1. Il Governo provvede, entro sei mesi dalla data di entrata in vigore della presente legge, a riordinare e a riunire in un unico regolamento le disposizioni di natura regolamentare vigenti in materia di cittadinanza.
2. Il regolamento di cui al comma 1 del presente articolo è emanato ai sensi dell'articolo 17, comma 1, della legge 23 agosto 1988, n. 400, con le modalità di cui all'articolo 25 della legge 5 febbraio 1992, n. 91.

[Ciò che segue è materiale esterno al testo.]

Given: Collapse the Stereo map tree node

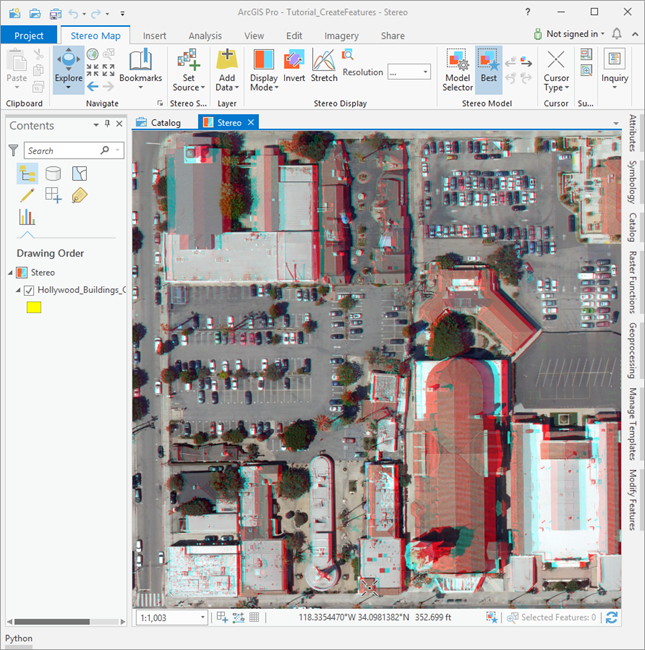Looking at the screenshot, I should pyautogui.click(x=12, y=272).

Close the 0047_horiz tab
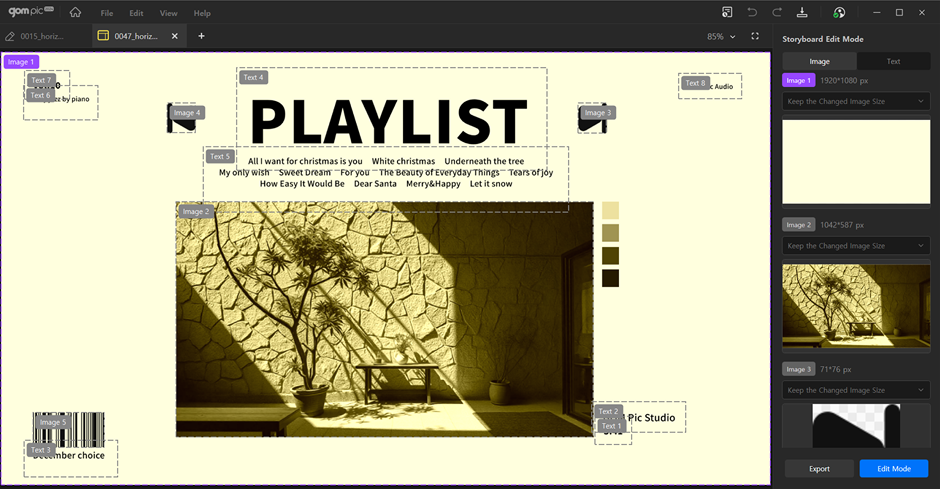tap(175, 36)
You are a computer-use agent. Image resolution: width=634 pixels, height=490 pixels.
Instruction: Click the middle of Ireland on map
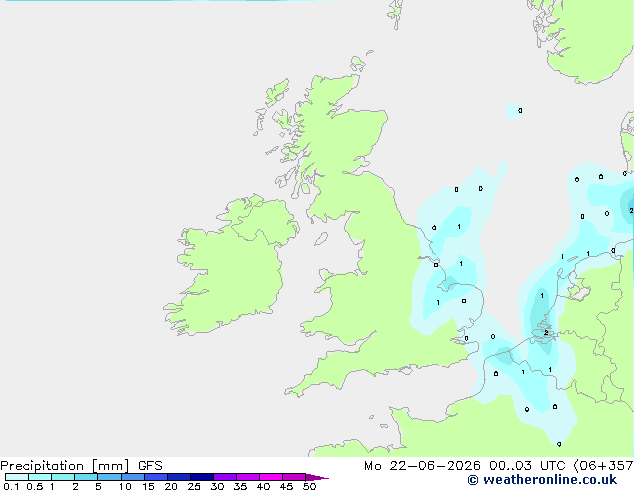pyautogui.click(x=228, y=267)

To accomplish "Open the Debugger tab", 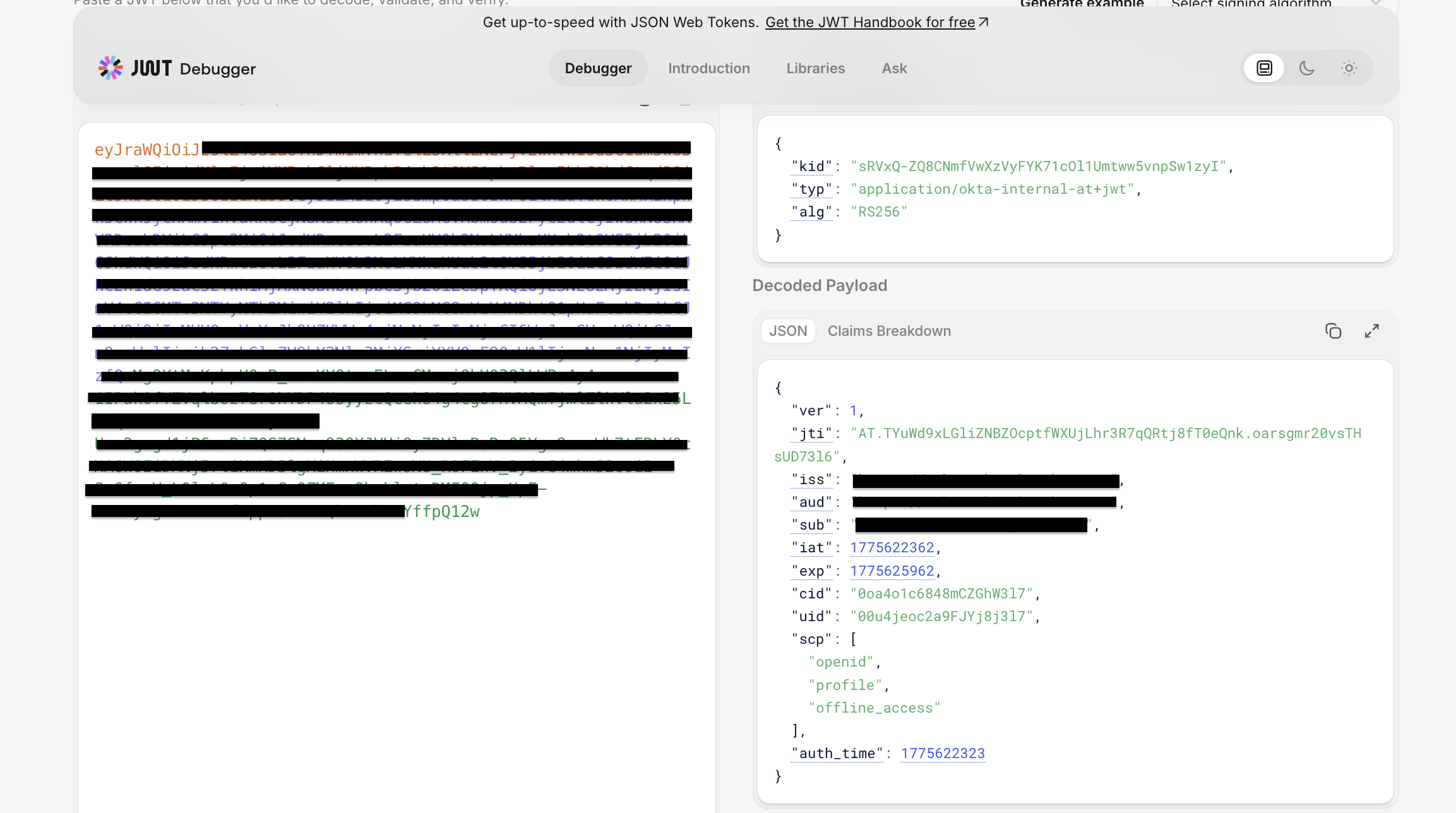I will [x=598, y=68].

3. Il regolamento di cui al comma 1 reca le disposizioni di attuazione della legge 5 febbraio 1992, n. 91, disciplina i procedimenti amministrativi per l'acquisizione della cittadinanza e stabilisce, per la conclusione dei medesimi procedimenti, un termine improrogabile, non superiore a ventiquattro mesi dalla data di presentazione dell'istanza; in caso di superamento del predetto termine l'istanza deve considerarsi accolta.

Art. 10.
(Disposizioni transitorie)

1. Coloro che, alla data di entrata in vigore della presente legge, hanno già maturato i requisiti di cui all'articolo 1, comma 1, lettere b-bis) e b-ter), e all'articolo 4, commi 2 e 2-bis, della legge 5 febbraio 1992, n. 91, introdotti rispettivamente dagli articoli 1 e 2 della presente legge, acquistano la cittadinanza italiana se rilasciano una dichiarazione in tal senso entro tre anni dalla data di entrata in vigore del regolamento di cui all'articolo 9 della presente legge.